* _Seitenauszug_
• • • •
Arnon Grunberg
Westdeutsche Allgemeine Zeitung,
2016-09-28
2016-09-28, Westdeutsche Allgemeine Zeitung

Arnon Grünbergs Muse ist seine Mutter gewesen


Britta Heidemann

Der niederländische Bestseller-Autor Arnon Grünberg lebt in New York, jetzt aber ist er in Amsterdam zu Besuch. So erreicht ihn Britta Heidemann in seinem alten Elternhaus – und mitten im neuen Roman „Muttermale“: Hier wie dort ist Grünbergs Mutter lange zu Hause gepflegt worden, bevor sie im Februar 2015 starb. Hannelore Grünberg-Klein aber wird nicht nur durch den Roman in Erinnerung bleiben, sondern auch durch ein eigenes Buch – das von einer Kindheit in der „Holocausthölle“ erzählt.

Ihre Mutter schildert, wie die Familie 1939 von Berlin nach Kuba reist, dort aber nicht an Land gelassen wird, lange in einem niederländischen Lager lebt – und nach Auschwitz gelangt. Dort sterben Ihre Großeltern. Ihre Mutter kann 1945 in Mauthausen den US-Soldaten gerade noch entgegenkriechen, sie ist 17. Wann haben Sie diese erschütternden Erinnerungen zum ersten Mal gelesen?

Grünberg: Erst nach ihrem Tod. Meine Mutter hat es geschrieben, kurz bevor mein Vater 1991 starb. Sie hat es damals an Verleger in Holland geschickt, aber die hatten kein Interesse. Sie hat das Buch dann kopiert und an die Familie verteilt. Mein Exemplar habe ich nicht nach New York mitgenommen, sondern in meinem alten Kinderzimmer liegen gelassen. Ich hatte Angst, dass ich etwas lesen würde, dem ich nicht gewachsen wäre.

Und als Sie es dann gelesen hatten?

Ich war überrascht über ihre trockene Art, die Dinge aufzuschreiben. Trotzdem gab es natürlich Stellen, die mich entsetzt haben.

Diese Erlebnisse waren vorher nie ein Thema?

Doch, meine Mutter hat darüber gesprochen, aber wie nebenbei. Sie hatte einen skurrilen Humor. Wenn sie sehr wütend war, hat sie zu mir oder zu meiner Schwester gesagt: In Auschwitz hatte ich es besser als bei euch!

Ernsthaft?
• • • •
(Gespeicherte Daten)
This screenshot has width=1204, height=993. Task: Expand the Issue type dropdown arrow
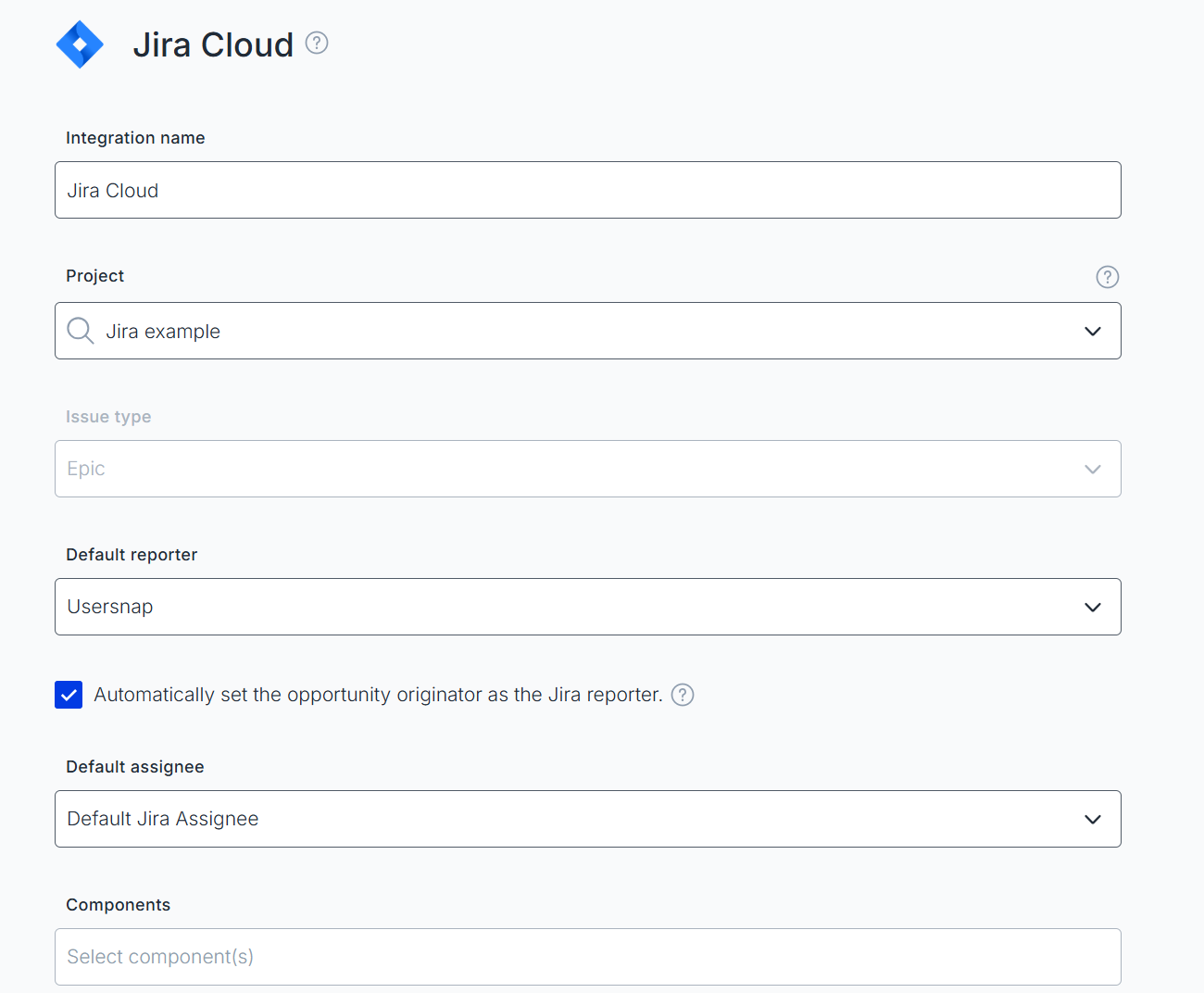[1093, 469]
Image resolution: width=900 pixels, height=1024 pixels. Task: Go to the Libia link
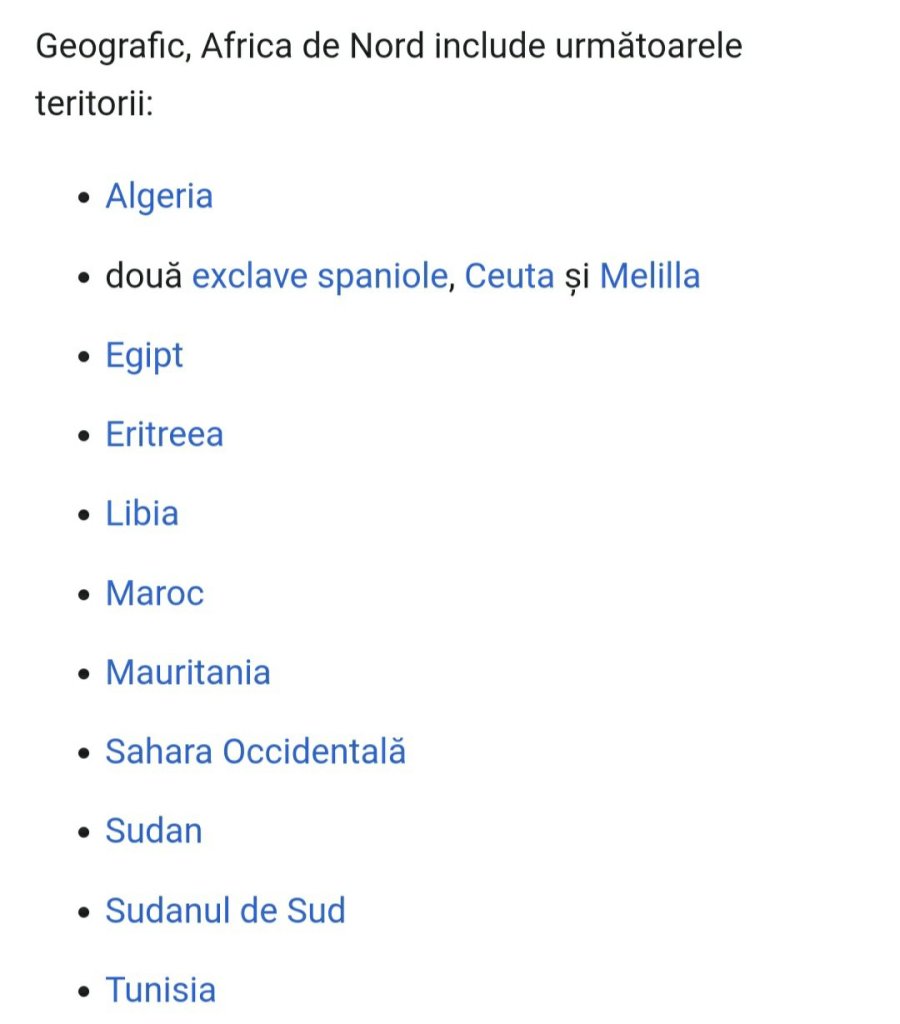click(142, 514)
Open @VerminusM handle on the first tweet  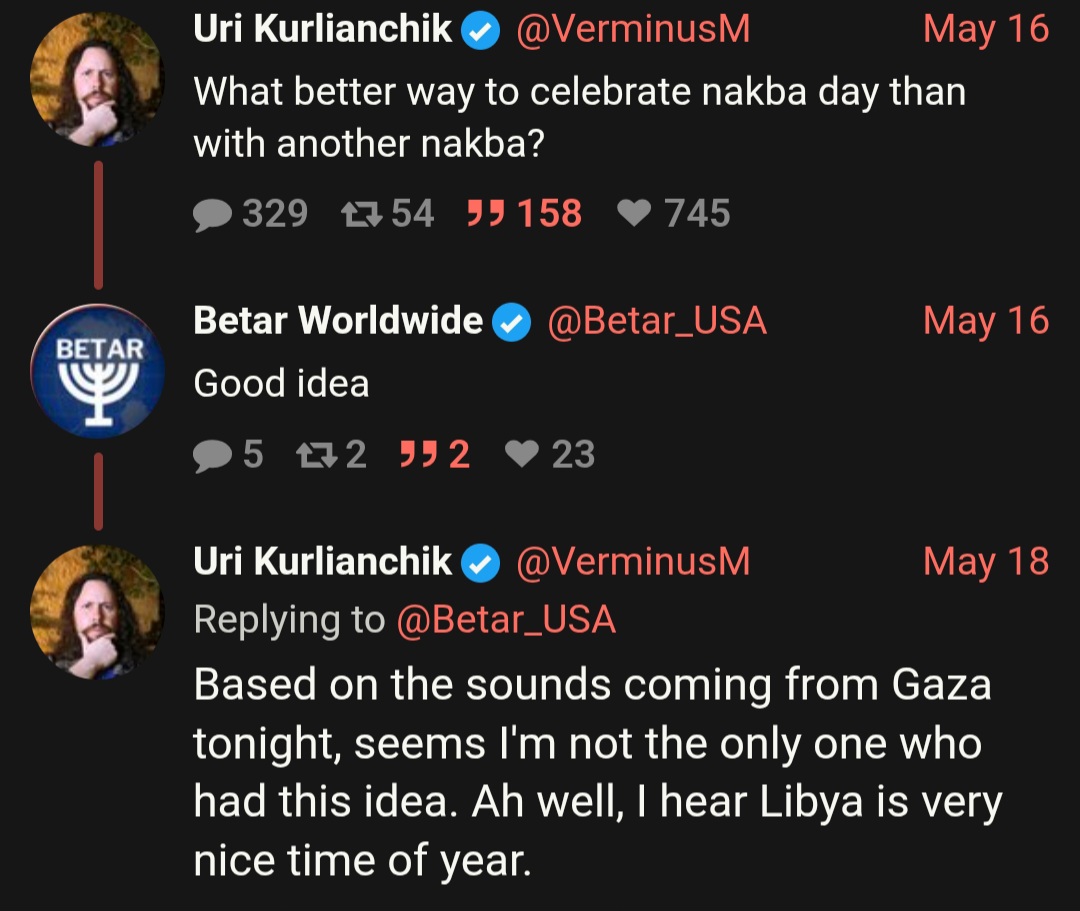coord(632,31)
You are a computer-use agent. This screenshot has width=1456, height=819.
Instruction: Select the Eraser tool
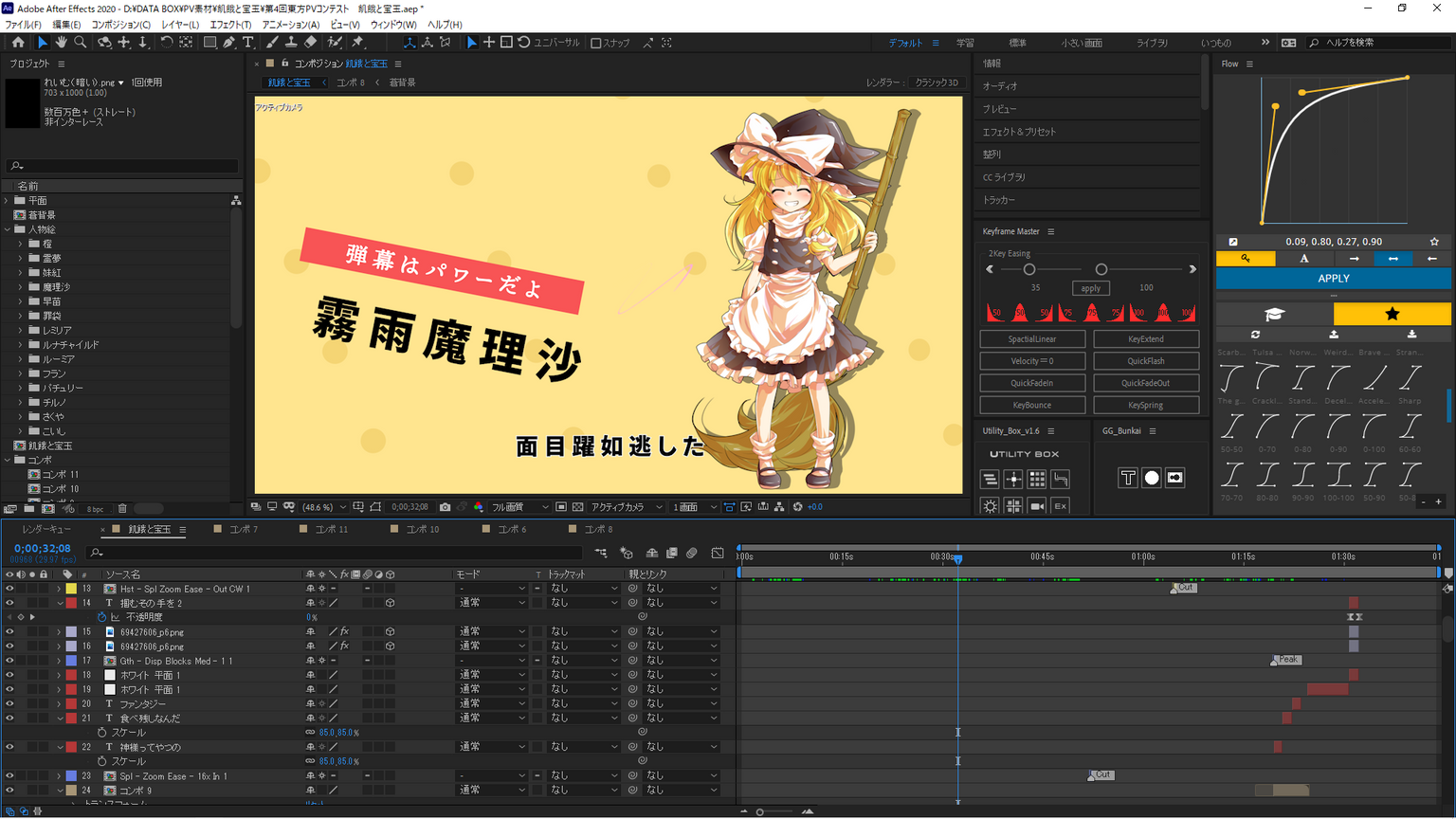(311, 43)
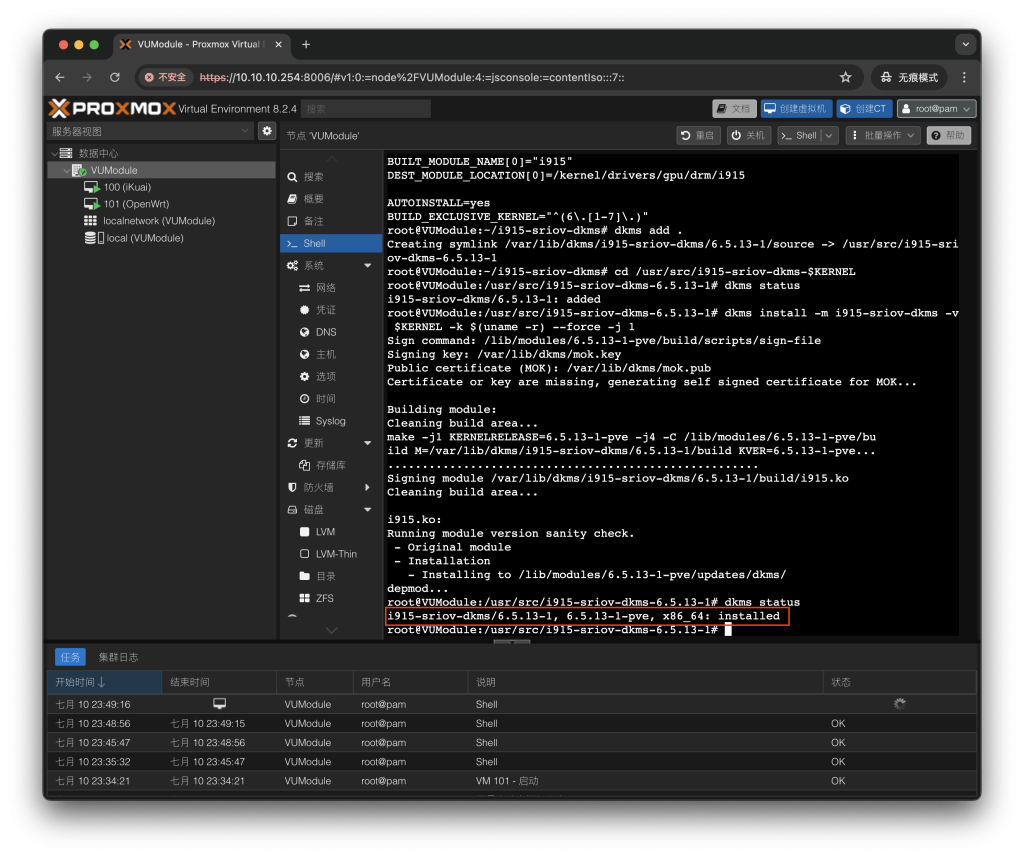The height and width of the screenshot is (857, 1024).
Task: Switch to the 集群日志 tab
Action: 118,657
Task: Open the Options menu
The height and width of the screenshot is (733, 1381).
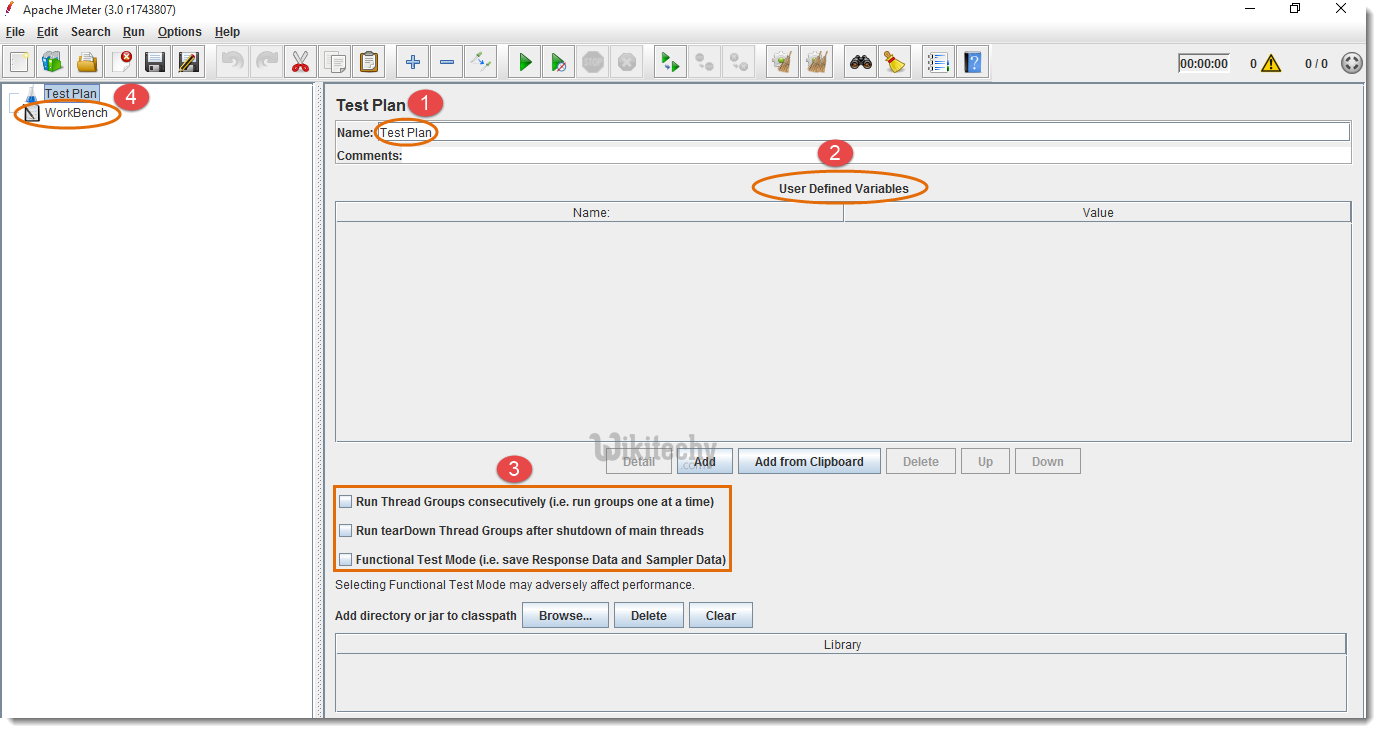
• • • •
* _Fragen zum Text_
[1] Wann starb Grünbergs Mutter laut dem Seitenauszug über Arnon Grünberg?
[2] Führe den Seitenauszug über Arnon Grünberg und seine Mutter nach seiner letzten Zeile fort.

* _Lösungen_
[1] Im Februar 2015.

[2]
Ja. Ich habe das akzeptiert. Sie hat immer geschildert, dass sie im KZ noch sehr viel Hoffnung hatte. Sie hat erst später erfahren, dass ihre Eltern tot waren. Sie hat immer gesagt: Ich war ein Kind, ich habe alles so genommen, wie es eben kam.

Wie war Ihr Verhältnis?

Als Kind war ich ein Muttersöhnchen. Wenn wir zum Spielplatz gingen, saß ich immer neben ihr und schaute den anderen Kindern zu. Als 1994 mein Debütroman „Blauer Montag“ herauskam, war sie etwas böse auf mich und es gab eine Zeit, in der unser Verhältnis schwierig wurde. Trotzdem rief ich sie jeden Tag an, seit ich in Amerika lebte.

Jeden Tag?

Ja. Als sie krank wurde, konnten es auch drei Anrufe am Tag sein. Ich habe sie oft zu Ärzten begleitet. Einmal sagte sie zu mir: Du bist wie ein Vater für mich. So eine Rolle ist nie leicht: Zugleich bleibt man Kind und übernimmt doch Verantwortung.

Vieles davon ist in Ihren Roman eingeflossen.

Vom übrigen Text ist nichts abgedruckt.